BMJ Open 2023 ; 12: e065066.
Williams K, Modi RN, Dymond A, Hoare S, Powell A, Burt J, Edwards D, Lund J, Johnson R, Lobban T, Lown M, Sweeting MJ, Thom H, Kaptoge S, Fusco F, Morris S, Lip G, Armstrong N, Cowie MR, Fitzmaurice DA, Freedman B, Griffin SJ, Sutton S, Hobbs FR, McManus RJ, Mant J, Safer Authorship Group T
DOI : 10.1136/bmjopen-2022-065066
PubMed ID : 36691194
PMCID : PMC9472173
URL : https://bmjopen.bmj.com/content/12/9/e065066
Abstract
Atrial fibrillation (AF) is a common arrhythmia associated with 30% of strokes, as well as other cardiovascular disease, dementia and death. AF meets many criteria for screening, but there is limited evidence that AF screening reduces stroke. Consequently, no countries recommend national screening programmes for AF. The Screening for Atrial Fibrillation with ECG to Reduce stroke (SAFER) trial aims to determine whether screening for AF is effective at reducing risk of stroke. The aim of the pilot study is to assess feasibility of the main trial and inform implementation of screening and trial procedures.

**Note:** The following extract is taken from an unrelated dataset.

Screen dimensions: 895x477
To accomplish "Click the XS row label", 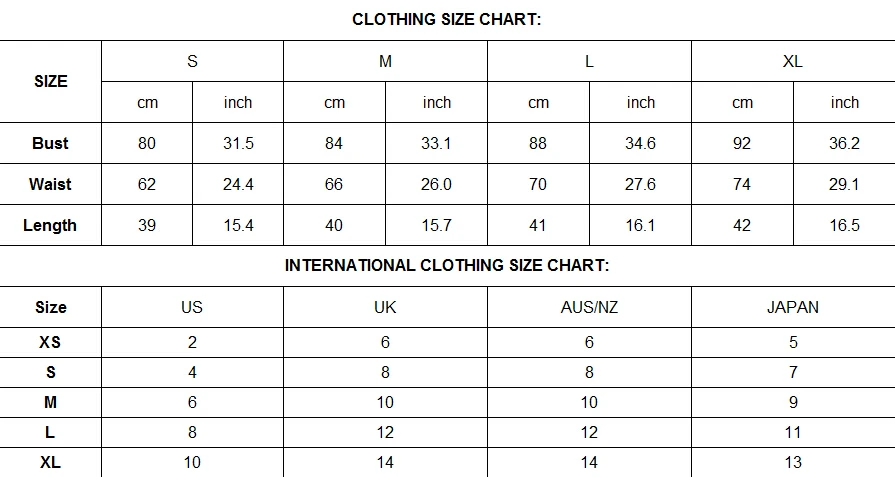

SAFER is planned to be a pragmatic randomised controlled trial (RCT) of over 100 000 participants aged 70 years and over, not on long-term anticoagulation therapy at baseline, with an average follow-up of 5 years. Participants are asked to record four traces every day for 3 weeks on a hand-held single-lead ECG device. Cardiologists remotely confirm episodes of AF identified by the device algorithm, and general practitioners follow-up with anticoagulation as appropriate. The pilot study is a cluster RCT in 36 UK general practices, randomised 2:1 control to intervention, recruiting approximately 12 600 participants. Pilot study outcomes include AF detection rate, anticoagulation uptake and other parameters to incorporate into sample size calculations for the main trial. Questionnaires sent to a sample of participants will assess impact of screening on psychological health. Process evaluation and qualitative studies will underpin implementation of screening during the main trial. An economic evaluation using the pilot data will confirm whether it is plausible that screening might be cost-effective.
The London-Central Research Ethics Committee (19/LO/1597) and Confidentiality Advisory Group (19/CAG/0226) provided ethical approval. Dissemination will be via publications, patient-friendly summaries, reports and engagement with the UK National Screening Committee.
ISRCTN72104369.